╔══

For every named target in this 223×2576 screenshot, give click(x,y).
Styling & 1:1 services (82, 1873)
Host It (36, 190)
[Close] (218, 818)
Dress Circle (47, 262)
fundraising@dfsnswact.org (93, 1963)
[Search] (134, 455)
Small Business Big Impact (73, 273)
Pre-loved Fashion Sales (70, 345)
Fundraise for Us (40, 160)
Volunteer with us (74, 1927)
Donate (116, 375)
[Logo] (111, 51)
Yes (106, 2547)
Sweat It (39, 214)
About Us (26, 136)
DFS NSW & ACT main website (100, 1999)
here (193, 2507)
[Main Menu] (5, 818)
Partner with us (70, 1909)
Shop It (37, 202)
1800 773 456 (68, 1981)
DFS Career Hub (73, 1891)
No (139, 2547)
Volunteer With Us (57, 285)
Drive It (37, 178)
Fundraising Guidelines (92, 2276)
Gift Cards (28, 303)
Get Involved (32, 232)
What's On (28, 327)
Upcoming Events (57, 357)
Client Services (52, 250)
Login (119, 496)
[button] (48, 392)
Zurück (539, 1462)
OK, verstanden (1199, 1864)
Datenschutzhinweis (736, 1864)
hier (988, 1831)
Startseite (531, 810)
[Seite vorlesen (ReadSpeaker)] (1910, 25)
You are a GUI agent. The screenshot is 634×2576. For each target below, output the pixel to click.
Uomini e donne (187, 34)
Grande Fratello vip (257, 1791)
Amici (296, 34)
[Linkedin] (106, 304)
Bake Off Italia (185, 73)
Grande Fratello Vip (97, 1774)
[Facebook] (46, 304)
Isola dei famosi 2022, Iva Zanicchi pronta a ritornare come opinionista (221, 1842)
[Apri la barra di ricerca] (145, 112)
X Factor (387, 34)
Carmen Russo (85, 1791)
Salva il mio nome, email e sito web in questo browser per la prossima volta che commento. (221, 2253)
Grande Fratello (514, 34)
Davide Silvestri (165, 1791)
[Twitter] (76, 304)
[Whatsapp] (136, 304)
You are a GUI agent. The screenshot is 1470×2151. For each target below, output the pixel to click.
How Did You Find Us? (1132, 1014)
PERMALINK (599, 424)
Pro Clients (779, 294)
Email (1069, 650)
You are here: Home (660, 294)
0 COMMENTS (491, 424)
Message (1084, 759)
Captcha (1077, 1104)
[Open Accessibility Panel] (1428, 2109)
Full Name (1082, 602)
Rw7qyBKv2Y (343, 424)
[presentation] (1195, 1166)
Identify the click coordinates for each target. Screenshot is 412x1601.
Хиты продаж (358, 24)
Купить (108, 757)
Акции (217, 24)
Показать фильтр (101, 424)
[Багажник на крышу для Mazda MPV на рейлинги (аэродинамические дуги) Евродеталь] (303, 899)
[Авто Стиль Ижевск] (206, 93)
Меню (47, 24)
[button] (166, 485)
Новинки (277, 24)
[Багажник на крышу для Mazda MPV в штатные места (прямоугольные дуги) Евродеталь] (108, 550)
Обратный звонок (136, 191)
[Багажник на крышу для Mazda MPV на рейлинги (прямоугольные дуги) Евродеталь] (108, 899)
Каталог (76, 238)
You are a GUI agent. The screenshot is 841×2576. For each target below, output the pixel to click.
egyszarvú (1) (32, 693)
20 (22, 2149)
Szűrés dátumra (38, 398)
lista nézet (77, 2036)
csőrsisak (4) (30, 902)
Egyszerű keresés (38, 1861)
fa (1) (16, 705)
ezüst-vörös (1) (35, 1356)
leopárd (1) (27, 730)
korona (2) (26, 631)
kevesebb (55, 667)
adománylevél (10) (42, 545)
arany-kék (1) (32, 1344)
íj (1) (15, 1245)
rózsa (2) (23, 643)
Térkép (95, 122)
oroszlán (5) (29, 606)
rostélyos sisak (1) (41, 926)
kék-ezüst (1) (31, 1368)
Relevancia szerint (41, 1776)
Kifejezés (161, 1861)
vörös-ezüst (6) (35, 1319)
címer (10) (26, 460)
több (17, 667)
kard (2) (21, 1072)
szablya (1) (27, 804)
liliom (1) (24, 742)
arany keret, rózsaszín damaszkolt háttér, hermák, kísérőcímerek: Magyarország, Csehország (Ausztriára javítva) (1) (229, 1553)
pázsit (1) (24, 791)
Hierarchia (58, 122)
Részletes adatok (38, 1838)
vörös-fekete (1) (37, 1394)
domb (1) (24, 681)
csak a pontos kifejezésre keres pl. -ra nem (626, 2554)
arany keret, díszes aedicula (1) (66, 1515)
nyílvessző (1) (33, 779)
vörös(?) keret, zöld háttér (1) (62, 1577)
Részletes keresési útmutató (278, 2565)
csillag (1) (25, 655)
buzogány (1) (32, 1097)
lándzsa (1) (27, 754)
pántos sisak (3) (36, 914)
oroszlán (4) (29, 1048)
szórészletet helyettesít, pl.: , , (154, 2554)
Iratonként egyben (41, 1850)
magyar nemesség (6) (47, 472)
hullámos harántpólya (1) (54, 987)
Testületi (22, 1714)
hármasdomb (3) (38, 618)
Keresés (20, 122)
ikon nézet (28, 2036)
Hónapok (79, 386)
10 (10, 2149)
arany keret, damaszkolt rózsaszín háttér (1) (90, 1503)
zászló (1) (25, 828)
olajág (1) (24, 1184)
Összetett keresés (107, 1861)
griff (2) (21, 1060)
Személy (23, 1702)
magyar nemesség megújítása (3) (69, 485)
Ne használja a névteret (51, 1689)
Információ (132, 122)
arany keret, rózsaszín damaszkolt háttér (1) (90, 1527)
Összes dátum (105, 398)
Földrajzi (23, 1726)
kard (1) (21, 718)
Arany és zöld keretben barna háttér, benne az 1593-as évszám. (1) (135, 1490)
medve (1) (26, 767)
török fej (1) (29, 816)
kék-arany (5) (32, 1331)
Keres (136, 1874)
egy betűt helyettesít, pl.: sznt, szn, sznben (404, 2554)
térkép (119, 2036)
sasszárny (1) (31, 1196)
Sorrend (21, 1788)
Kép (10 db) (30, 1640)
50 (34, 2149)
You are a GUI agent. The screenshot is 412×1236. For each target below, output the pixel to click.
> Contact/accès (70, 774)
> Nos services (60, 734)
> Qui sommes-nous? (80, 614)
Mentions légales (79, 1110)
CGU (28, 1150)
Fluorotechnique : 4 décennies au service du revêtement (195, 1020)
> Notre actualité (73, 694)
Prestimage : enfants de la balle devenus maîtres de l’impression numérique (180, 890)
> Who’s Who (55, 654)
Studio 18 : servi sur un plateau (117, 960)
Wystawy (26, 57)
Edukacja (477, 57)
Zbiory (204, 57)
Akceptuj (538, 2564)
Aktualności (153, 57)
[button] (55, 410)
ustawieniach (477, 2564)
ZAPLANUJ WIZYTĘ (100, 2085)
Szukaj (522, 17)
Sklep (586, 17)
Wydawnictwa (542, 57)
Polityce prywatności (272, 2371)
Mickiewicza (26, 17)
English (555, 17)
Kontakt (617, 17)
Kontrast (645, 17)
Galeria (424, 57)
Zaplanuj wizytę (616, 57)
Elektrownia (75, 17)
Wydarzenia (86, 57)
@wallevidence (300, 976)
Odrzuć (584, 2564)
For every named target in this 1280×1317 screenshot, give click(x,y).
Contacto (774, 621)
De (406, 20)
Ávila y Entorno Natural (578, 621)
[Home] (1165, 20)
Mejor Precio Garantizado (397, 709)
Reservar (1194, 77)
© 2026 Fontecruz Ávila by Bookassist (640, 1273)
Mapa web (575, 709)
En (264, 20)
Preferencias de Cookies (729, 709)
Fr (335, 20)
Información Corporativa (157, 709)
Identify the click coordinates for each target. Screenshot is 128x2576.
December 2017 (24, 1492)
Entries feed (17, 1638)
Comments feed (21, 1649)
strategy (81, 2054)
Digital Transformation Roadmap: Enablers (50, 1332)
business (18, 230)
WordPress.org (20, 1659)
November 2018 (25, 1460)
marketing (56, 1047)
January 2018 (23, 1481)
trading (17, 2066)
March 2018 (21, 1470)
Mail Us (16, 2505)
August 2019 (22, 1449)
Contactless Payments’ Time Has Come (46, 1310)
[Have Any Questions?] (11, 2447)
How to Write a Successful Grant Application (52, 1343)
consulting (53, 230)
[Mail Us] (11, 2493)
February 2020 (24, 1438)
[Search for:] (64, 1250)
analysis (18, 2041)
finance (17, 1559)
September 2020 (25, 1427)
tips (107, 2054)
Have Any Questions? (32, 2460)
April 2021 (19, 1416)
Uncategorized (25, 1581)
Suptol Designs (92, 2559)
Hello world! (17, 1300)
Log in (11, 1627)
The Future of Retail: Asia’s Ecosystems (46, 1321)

╚══

--- WHAT IS REQUIRED ---
Only the lines holding "give" are wanted, so copy each of them from the material.

--- YOUR RESPONSE ---
For every named target in this 223×2576 screenshot, give click(x,y).
For every named target in this 1280×1317 screenshot, give click(x,y).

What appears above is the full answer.